Gabriel Garcia Marquez'in hayatını ve yazarlığını geliştiren 13 kitap
Gabriel Garcia Marquez bizi, gerçekle hayalin girdabına sokup, Latin Amerika edebiyatının atmosferi ile büyüledi. Hiç bitmesin dediğimiz öykülerin başkahramanı yaptı. Peki, Marquez'in "Yüzyıllık Yalnızlık" isimli eserini, 18 ay boyunca bir odaya kapanarak yazdığını biliyor muydunuz? Sizler için, büyülü gerçekçiliğin ustası Marquez'in röportajlarından derlediğimiz, hayatını ve yazarlığını geliştiren 13 kitabı derledik.

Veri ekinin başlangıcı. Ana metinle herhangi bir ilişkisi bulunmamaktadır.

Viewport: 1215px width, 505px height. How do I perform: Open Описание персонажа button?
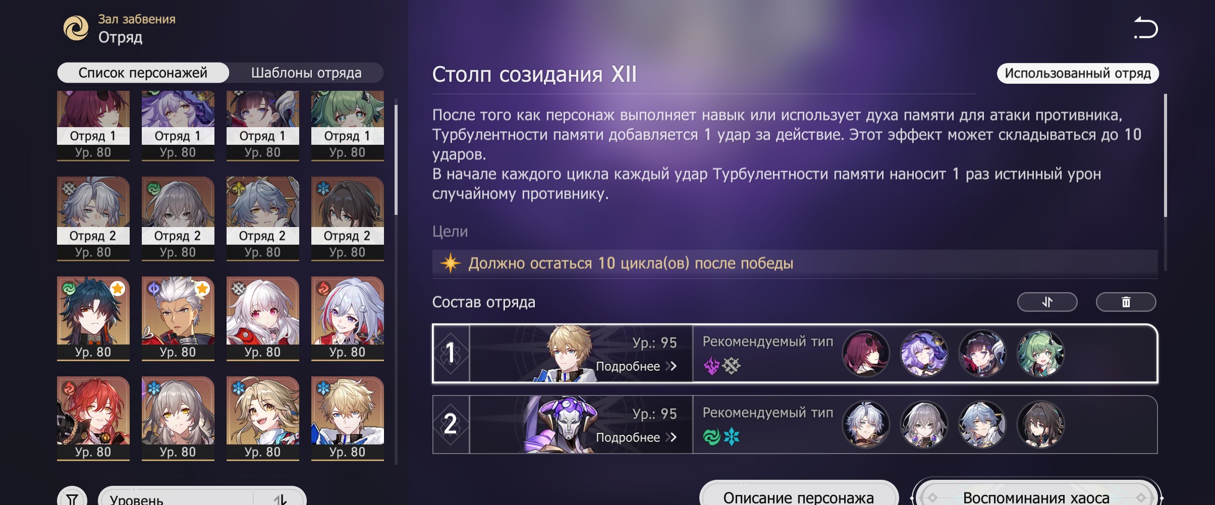pos(799,494)
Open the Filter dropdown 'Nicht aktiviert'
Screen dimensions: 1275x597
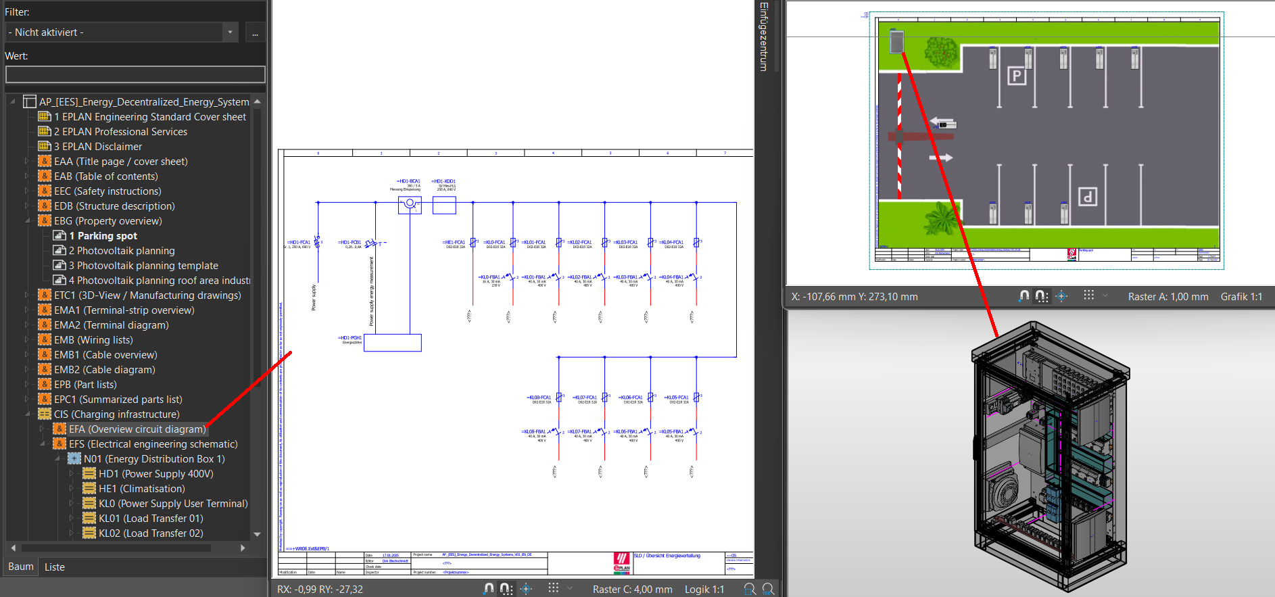click(x=122, y=32)
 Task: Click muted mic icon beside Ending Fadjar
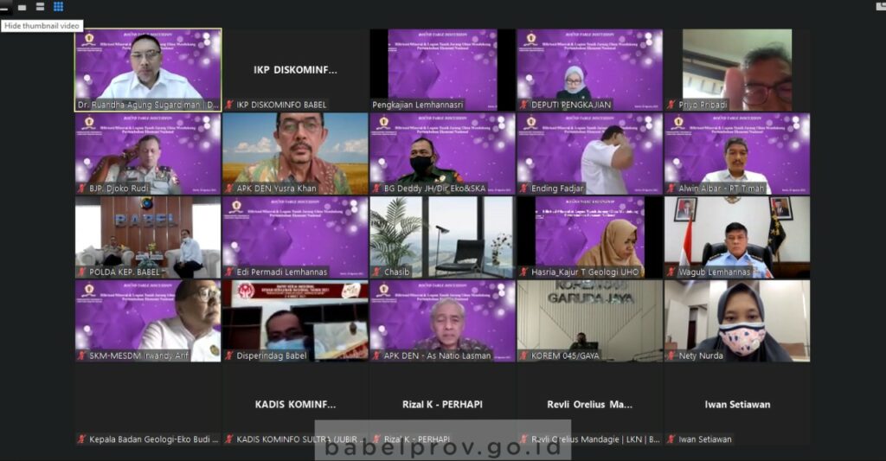(524, 189)
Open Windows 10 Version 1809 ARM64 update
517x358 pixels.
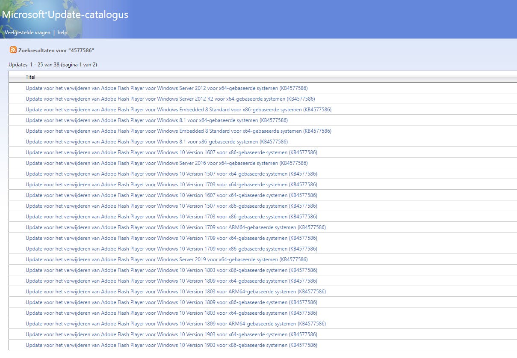click(x=175, y=324)
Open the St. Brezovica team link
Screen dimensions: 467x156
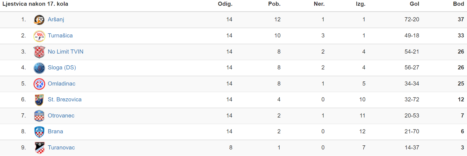point(65,99)
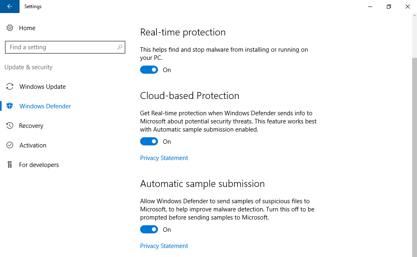Click the Home gear icon
This screenshot has width=417, height=257.
(10, 28)
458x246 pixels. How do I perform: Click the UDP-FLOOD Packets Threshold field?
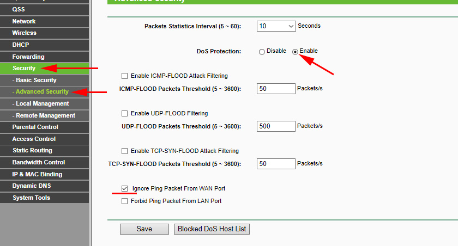coord(275,126)
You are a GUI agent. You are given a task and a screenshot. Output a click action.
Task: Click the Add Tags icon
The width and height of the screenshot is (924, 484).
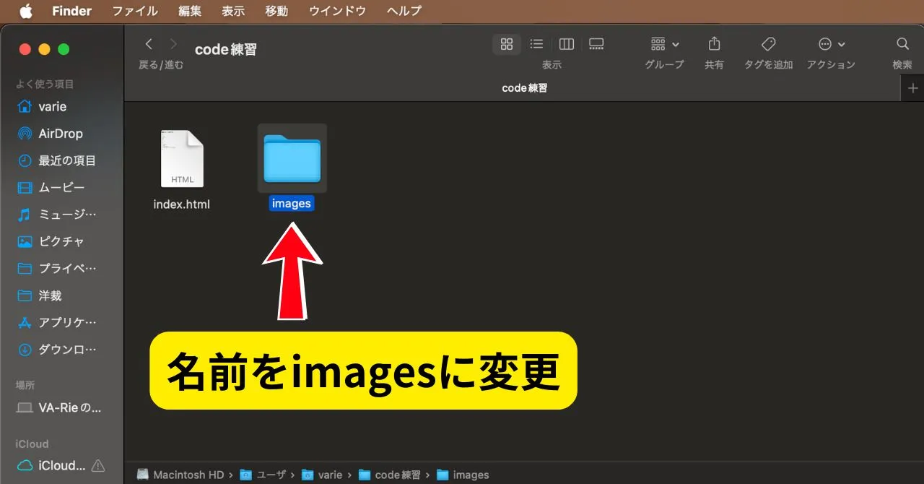[x=768, y=44]
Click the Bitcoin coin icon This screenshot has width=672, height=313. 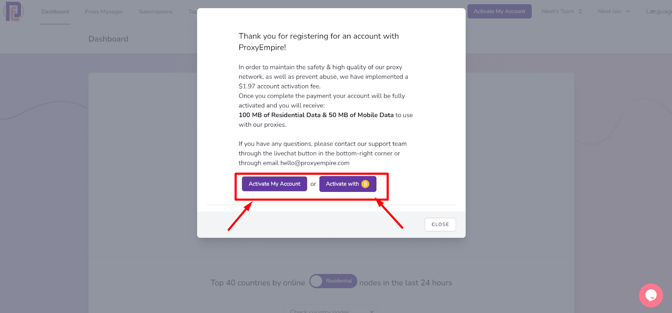point(365,184)
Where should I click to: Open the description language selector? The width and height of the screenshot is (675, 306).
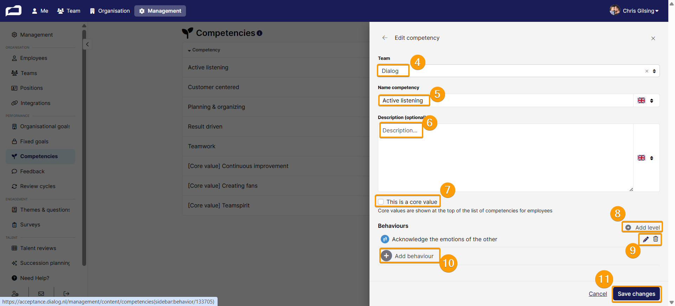[646, 158]
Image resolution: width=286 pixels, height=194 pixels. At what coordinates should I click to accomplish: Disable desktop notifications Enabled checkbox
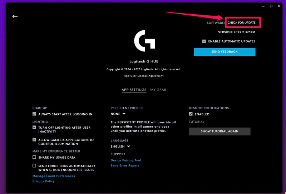coord(191,114)
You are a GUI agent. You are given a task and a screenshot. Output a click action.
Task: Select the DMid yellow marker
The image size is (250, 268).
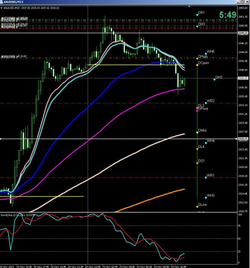(197, 132)
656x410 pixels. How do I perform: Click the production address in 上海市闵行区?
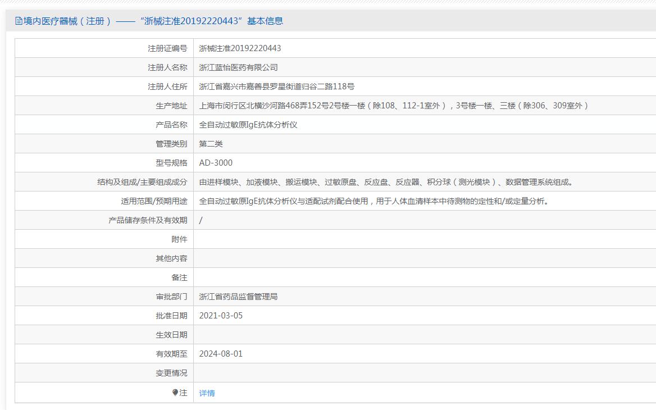393,106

Pulitzer ve Nobel Edebiyat Ödülü'nü kazanan John Steinbeck'in çağımızın toplumsal ve insani meselelerini ustalıkla resmettiği eserleri modern dünya edebiyatının başyapıtları arasında yer alır. Steinbeck romanlarında yalın ve keskin bir gerçeklik sunarken yine de her seferinde çarpıcı bir öykü ile çıkar okurunun karşısına. Tarihin bir kesitindeki dramı insani ayrıntıları kaçırmadan sergilerken, "tozpembe olmayan gerçekçi bir umudun" türküsünü dillendirir. Bu nedenle eserleri edebi değerleri kadar güncelliklerini de hiç yitirmemiştir.
Fareler ve İnsanlar, birbirine zıt karakterdeki iki mevsimlik tarım işçisinin, zeki George Milton ve onun güçlü kuvvetli ama akli dengesi bozuk yoldaşı Lennie Small'un öyküsünü anlatır. Küçük bir toprak satın alıp insanca bir hayat yaşamanın hayalini kuran bu ikilinin öyküsünde dostluk ve dayanışma duygusu önemli bir yer tutar. Steinbeck bu destansı romanında insanın insanla ilişkisini anlatmakla kalmaz insanın doğayla ve toplumla kurduğu ilişkileri de konu eder. Kitabın ismine ilham veren Robert Burns şiirindeki gibi; "En iyi planları farelerin ve insanların / Sıkça ters gider..."
Kitabı incelemek ve satın almak için tıklayınız…
"Virginia Woolf adını ilk kez, 'Yaşlı Beyefendi Faulker,' gibi, 'Yaşlı Hanımefendi Woof,' dediğinde duydum. Benim şaşkınlığım, hezeyan noktasına gelecek kadar ilham verdi ona. Bana favorilerim diye gösterdiği bir yığın kitabı aldı ve benim avuçlarıma koydu. 'Aptal olma,' dedi, 'bunların hepsini al, tümünü okumayı bitirdiğinde nerede olursa ol gelir alırız.' Benim için o kitaplar öyle inanılmaz bir hazineydi ki, saklayabileceğim ufacık bir deliğim bile olmadığı için onları riske atmaya cesaret edemedim. Sonunda bana, onu tüm kalbimle öğreneceğime olan keskin bir beklentiyle, Virgina Woolf'un Mrs. Dalloway'inin İspanyolca çevirisini verdi. Eve, sanki dünyayı keşfetmiş bir insan gibi gittim."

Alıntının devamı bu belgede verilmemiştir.